In his new book Generous Justice: How God’s Grace Makes Us Just, Rev. Tim Keller, pastor of Redeemer Presbyterian Church (PCA) in Manhattan, defines what justice really means. Keller describes our duty to all those who bear God’s image. He explains how the gospel affects our view of the poor. He discusses the relationship between word and deed ministry, the balance between evangelism and social justice, and the priorities of the local church versus those of individual Christians. ByFaithOnline spoke with Keller about the impact he hopes the book will have.

What compelled you to write Generous Justice?

I think there’s a fair amount of confusion—especially in our relatively small, Reformed, and evangelical circles—about the relationship of word and deed, both in the Christian life and in church ministry. The confusion actually goes back quite a ways.
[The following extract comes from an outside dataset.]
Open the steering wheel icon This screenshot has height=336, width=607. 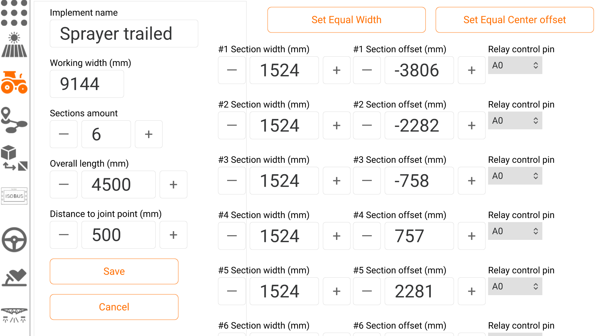coord(14,240)
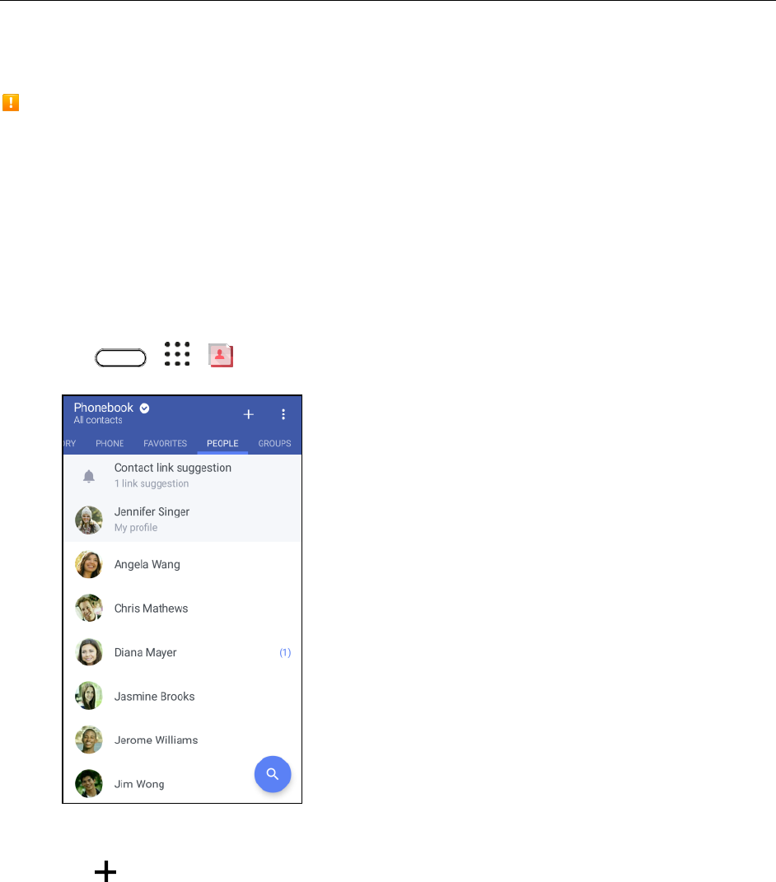
Task: Open the three-dot overflow menu in Phonebook
Action: pos(283,414)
The Modernist Fundamentalists split about 100 years ago between mainline churches and conservative churches; that split, to some degree, has been over the role of social justice.

The debate continues even today, as to whether we should be engaged with culture, and whether we should try to change society. So I thought I would speak to it.

You define justice as “caring for the vulnerable.” That’s a different definition than most of us have. How does it square with our ideas about righting wrongs or punishing evil?

If you want an umbrella definition of justice here it is: Giving people what they deserve.

Now, that’s negative. But there’s a positive aspect to it as well. On the negative side that means we find evildoers, and we stop them. On the positive side, we’re to look to the vulnerable—to people made in the image of God—and ask ourselves: ‘Are they getting the kind of care they’re due? As beings made in God’s image, are they being cared for properly?’

That means that every person comes into your presence with certain claims on you. For example, you’re not supposed to kill them; it says that in Genesis 9. Instead, you have the obligation to care for them and protect them—that’s your job. How do we do that? By giving them what they, as God’s image bearers, are owed. That’s what justice is—giving people what they’re due. So, we punish evildoers, and we care for the vulnerable.

A few pages later you add to this definition. Justice, you say, is “right relationships.” What’s the correlation between our personal relationships and doing justice?

When we define justice as giving people what they’re due, we’re actually saying, live with people in right relationship, we’re saying, relate to people as God would have you relate to them. That’s probably the ultimate, biblical definition, and it’s certainly the meaning of the [Hebrew] word tzadeqah, which appears scores of times in Scripture, and is translated ‘righteousness’ or ‘justice.’ It means to live in right relationship with those around you.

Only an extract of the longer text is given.